_Records to process_
===

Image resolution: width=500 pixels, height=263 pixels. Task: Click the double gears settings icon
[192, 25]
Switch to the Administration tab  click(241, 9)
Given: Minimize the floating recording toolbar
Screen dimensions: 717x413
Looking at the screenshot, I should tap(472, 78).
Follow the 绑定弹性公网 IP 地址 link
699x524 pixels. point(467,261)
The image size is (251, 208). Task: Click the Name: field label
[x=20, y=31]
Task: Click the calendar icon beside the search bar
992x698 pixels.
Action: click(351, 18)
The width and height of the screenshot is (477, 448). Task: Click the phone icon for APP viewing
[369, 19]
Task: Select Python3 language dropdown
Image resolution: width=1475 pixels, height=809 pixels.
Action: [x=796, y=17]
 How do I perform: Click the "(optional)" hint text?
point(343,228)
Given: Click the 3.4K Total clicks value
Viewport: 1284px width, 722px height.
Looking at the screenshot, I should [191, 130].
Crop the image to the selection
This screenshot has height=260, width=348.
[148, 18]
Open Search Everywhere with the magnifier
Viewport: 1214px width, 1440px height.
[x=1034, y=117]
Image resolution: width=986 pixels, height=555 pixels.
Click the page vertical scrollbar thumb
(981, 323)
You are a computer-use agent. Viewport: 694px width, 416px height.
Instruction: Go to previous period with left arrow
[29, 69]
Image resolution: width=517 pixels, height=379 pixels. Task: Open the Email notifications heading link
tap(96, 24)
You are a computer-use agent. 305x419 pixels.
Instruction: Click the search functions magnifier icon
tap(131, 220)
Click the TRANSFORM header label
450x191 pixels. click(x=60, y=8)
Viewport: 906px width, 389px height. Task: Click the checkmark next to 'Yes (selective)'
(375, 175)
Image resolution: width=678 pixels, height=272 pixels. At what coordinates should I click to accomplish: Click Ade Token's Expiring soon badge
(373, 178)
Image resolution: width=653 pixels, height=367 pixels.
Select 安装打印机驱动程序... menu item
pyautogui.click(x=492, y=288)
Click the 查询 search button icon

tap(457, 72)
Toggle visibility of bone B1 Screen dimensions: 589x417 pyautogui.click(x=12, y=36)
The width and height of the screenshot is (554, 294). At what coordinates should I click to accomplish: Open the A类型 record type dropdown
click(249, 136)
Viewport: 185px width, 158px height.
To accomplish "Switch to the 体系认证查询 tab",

===

_Exercise aim_
Copy all of the material above again, changing every "icon" to "symbol" and leaving everything else unchanged.

_Worked solution_
Image resolution: width=500 pixels, height=263 pixels. Task: Click the double gears settings symbol
[192, 25]
Switch to the Administration tab  click(241, 9)
Given: Minimize the floating recording toolbar
Screen dimensions: 717x413
Looking at the screenshot, I should tap(472, 78).
Follow the 绑定弹性公网 IP 地址 link
699x524 pixels. point(467,261)
The image size is (251, 208). Task: Click the Name: field label
[x=20, y=31]
Task: Click the calendar symbol beside the search bar
992x698 pixels.
Action: click(351, 18)
The width and height of the screenshot is (477, 448). Task: Click the phone symbol for APP viewing
[369, 19]
Task: Select Python3 language dropdown
Image resolution: width=1475 pixels, height=809 pixels.
Action: [x=796, y=17]
 How do I perform: Click the "(optional)" hint text?
point(343,228)
Given: Click the 3.4K Total clicks value
Viewport: 1284px width, 722px height.
Looking at the screenshot, I should [191, 130].
Crop the image to the selection
This screenshot has height=260, width=348.
[148, 18]
Open Search Everywhere with the magnifier
Viewport: 1214px width, 1440px height.
[x=1034, y=117]
Image resolution: width=986 pixels, height=555 pixels.
Click the page vertical scrollbar thumb
(981, 323)
You are a computer-use agent. Viewport: 694px width, 416px height.
Instruction: Go to previous period with left arrow
[29, 69]
Image resolution: width=517 pixels, height=379 pixels. Task: Open the Email notifications heading link
tap(96, 24)
You are a computer-use agent. 305x419 pixels.
Instruction: Click the search functions magnifier symbol
tap(131, 220)
Click the TRANSFORM header label
450x191 pixels. click(x=60, y=8)
Viewport: 906px width, 389px height. Task: Click the checkmark next to 'Yes (selective)'
(375, 175)
Image resolution: width=678 pixels, height=272 pixels. At what coordinates should I click to accomplish: Click Ade Token's Expiring soon badge
(373, 178)
Image resolution: width=653 pixels, height=367 pixels.
Select 安装打印机驱动程序... menu item
pyautogui.click(x=492, y=288)
Click the 查询 search button symbol

tap(457, 72)
Toggle visibility of bone B1 Screen dimensions: 589x417 pyautogui.click(x=12, y=36)
The width and height of the screenshot is (554, 294). At what coordinates should I click to accomplish: Open the A类型 record type dropdown
click(249, 136)
Viewport: 185px width, 158px height.
To accomplish "Switch to the 体系认证查询 tab",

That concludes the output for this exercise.